++++ DATA ++++

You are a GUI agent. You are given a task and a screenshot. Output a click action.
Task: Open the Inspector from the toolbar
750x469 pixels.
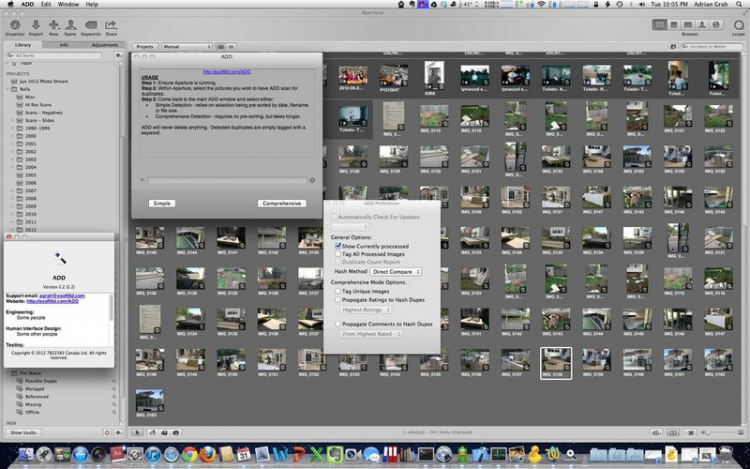pyautogui.click(x=14, y=23)
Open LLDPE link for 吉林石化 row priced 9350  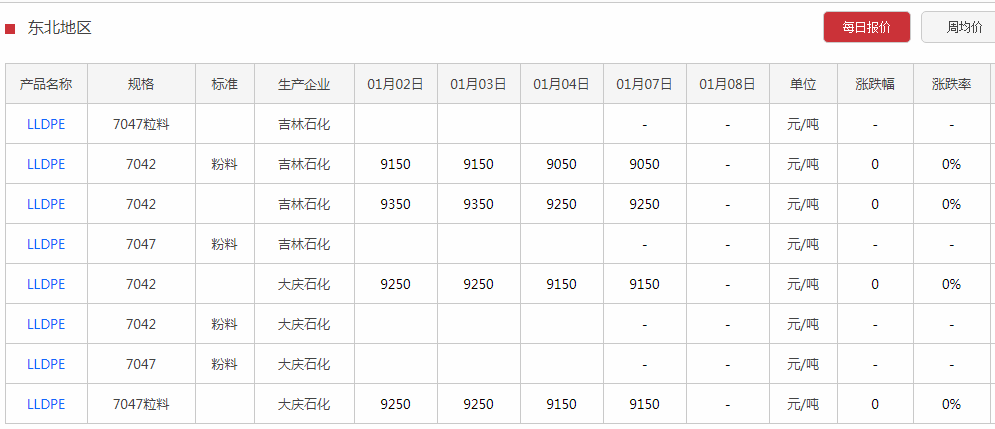46,204
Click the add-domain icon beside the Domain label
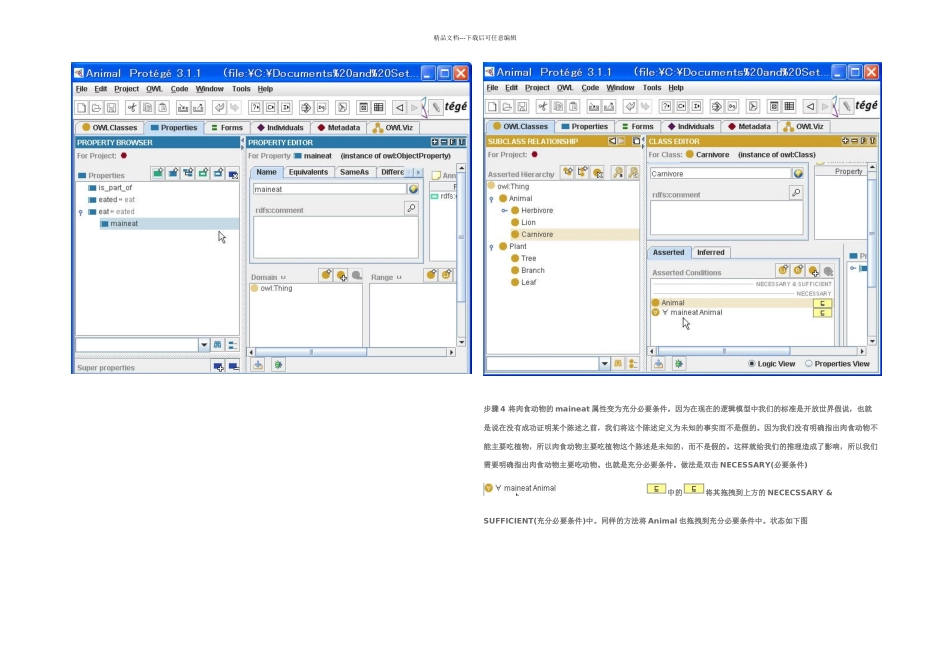 pyautogui.click(x=326, y=275)
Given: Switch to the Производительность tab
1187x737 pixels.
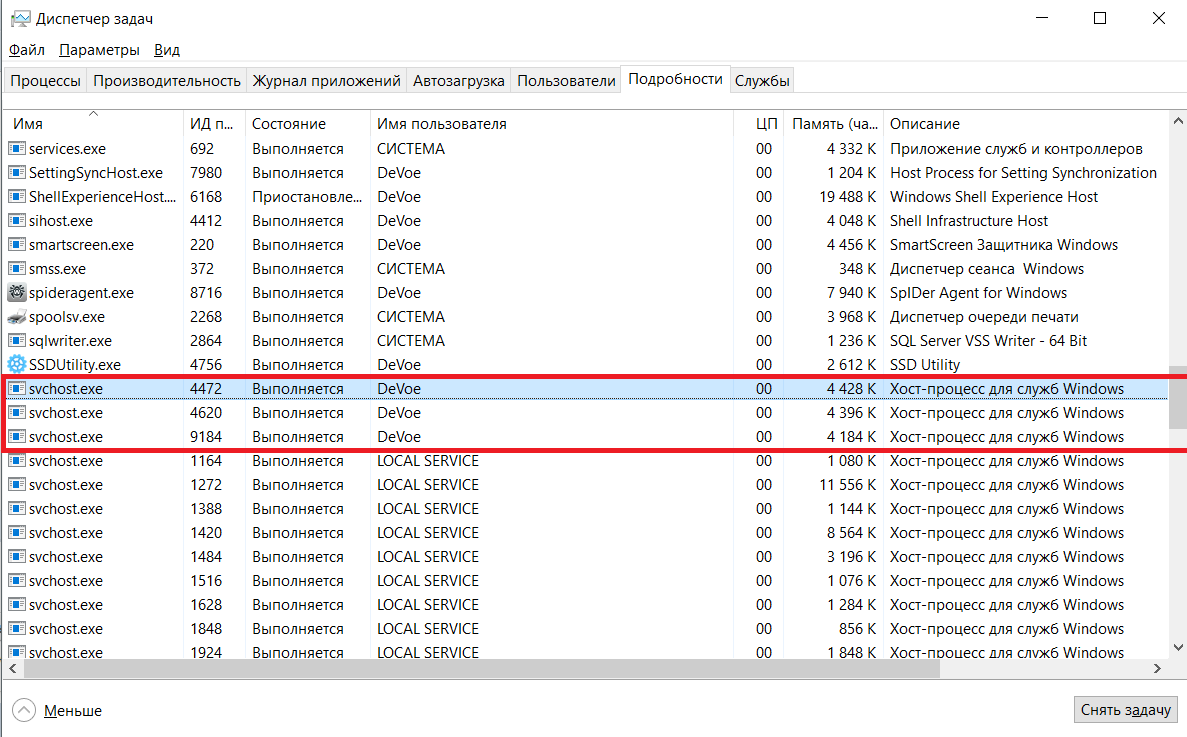Looking at the screenshot, I should click(167, 81).
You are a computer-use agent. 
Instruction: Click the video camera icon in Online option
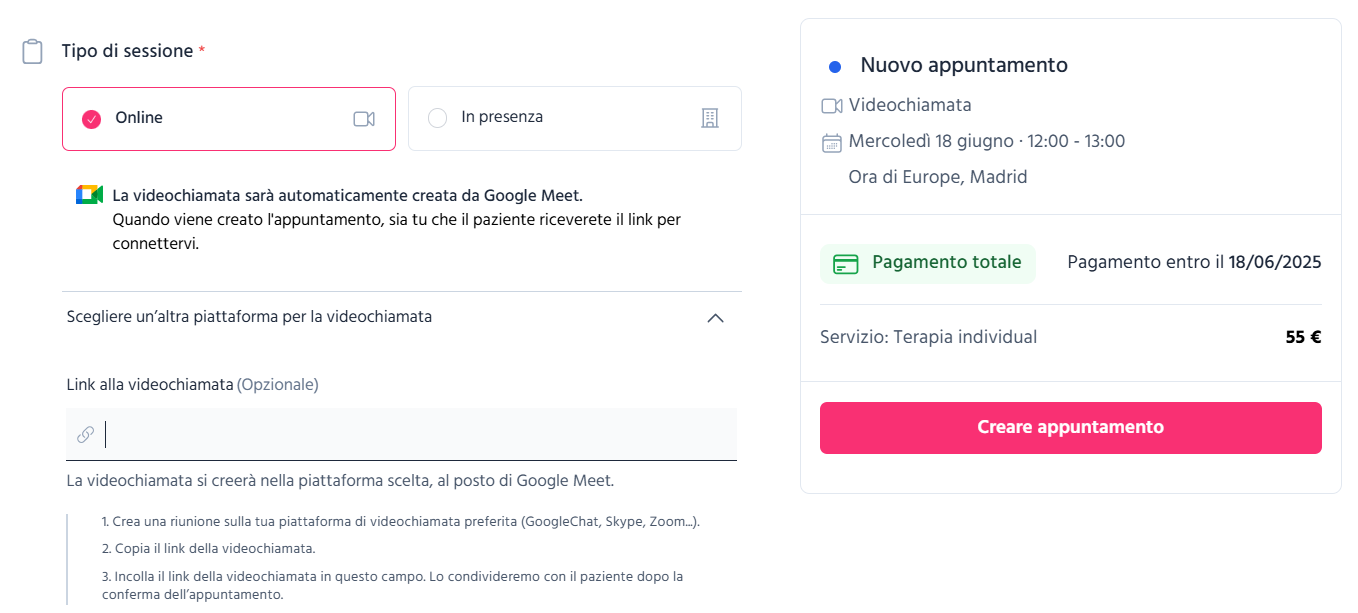(364, 119)
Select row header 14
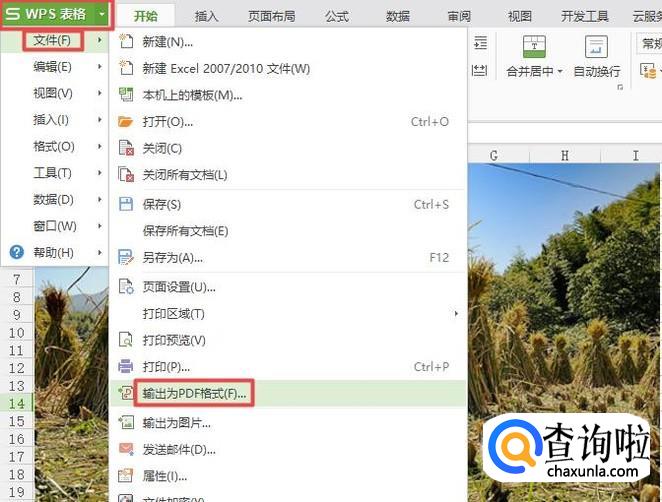The height and width of the screenshot is (502, 662). (16, 403)
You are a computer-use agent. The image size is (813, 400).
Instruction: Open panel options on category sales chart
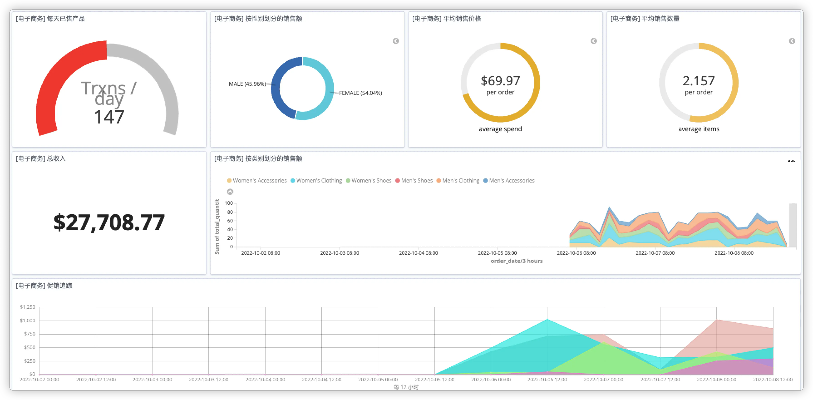791,160
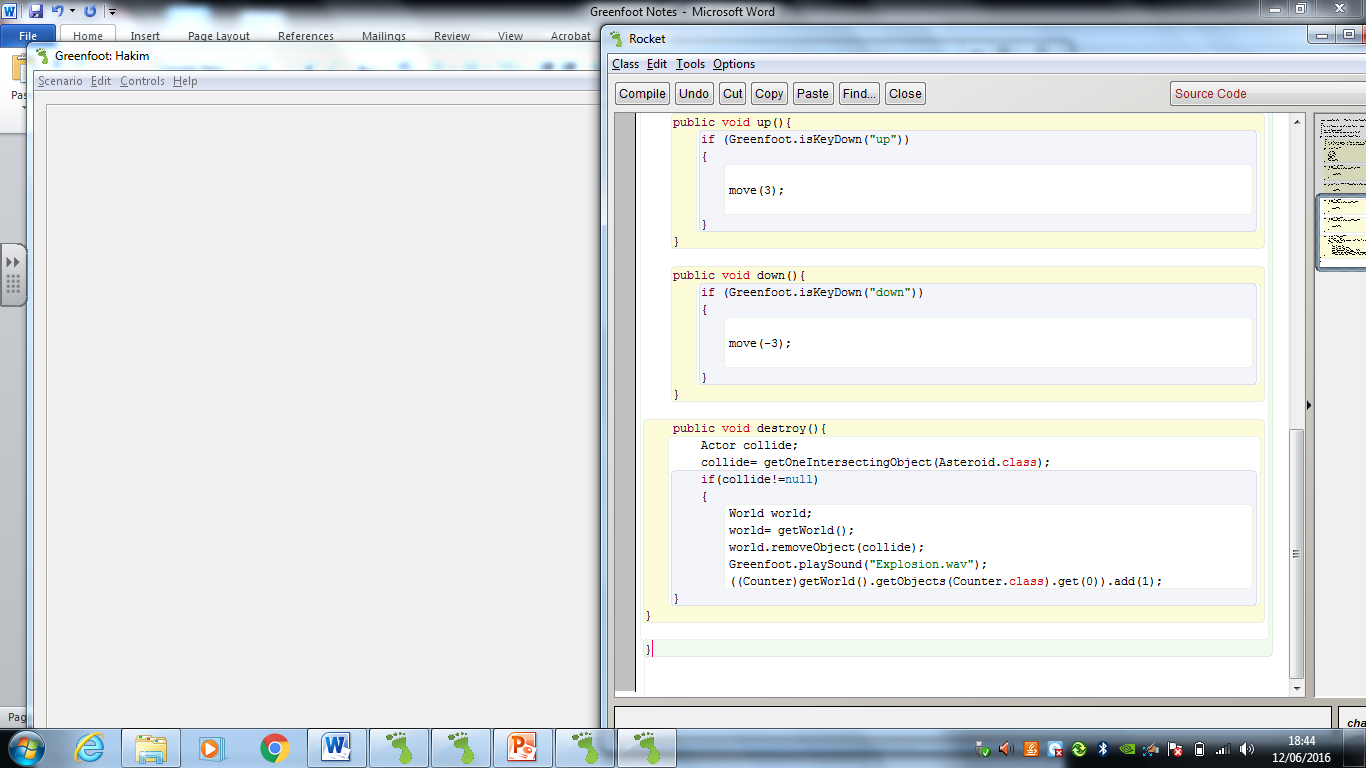Image resolution: width=1366 pixels, height=768 pixels.
Task: Click the code overview thumbnail in the side panel
Action: pos(1342,190)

++++

◆ WHAT YOU HAVE TO DO:
For this exercise, return every line from the data that holds the string "computer".

◆ OUTPUT FOR THIS TASK:
You are a computer-use agent. 
You are a computer-use agent. The image size is (813, 400).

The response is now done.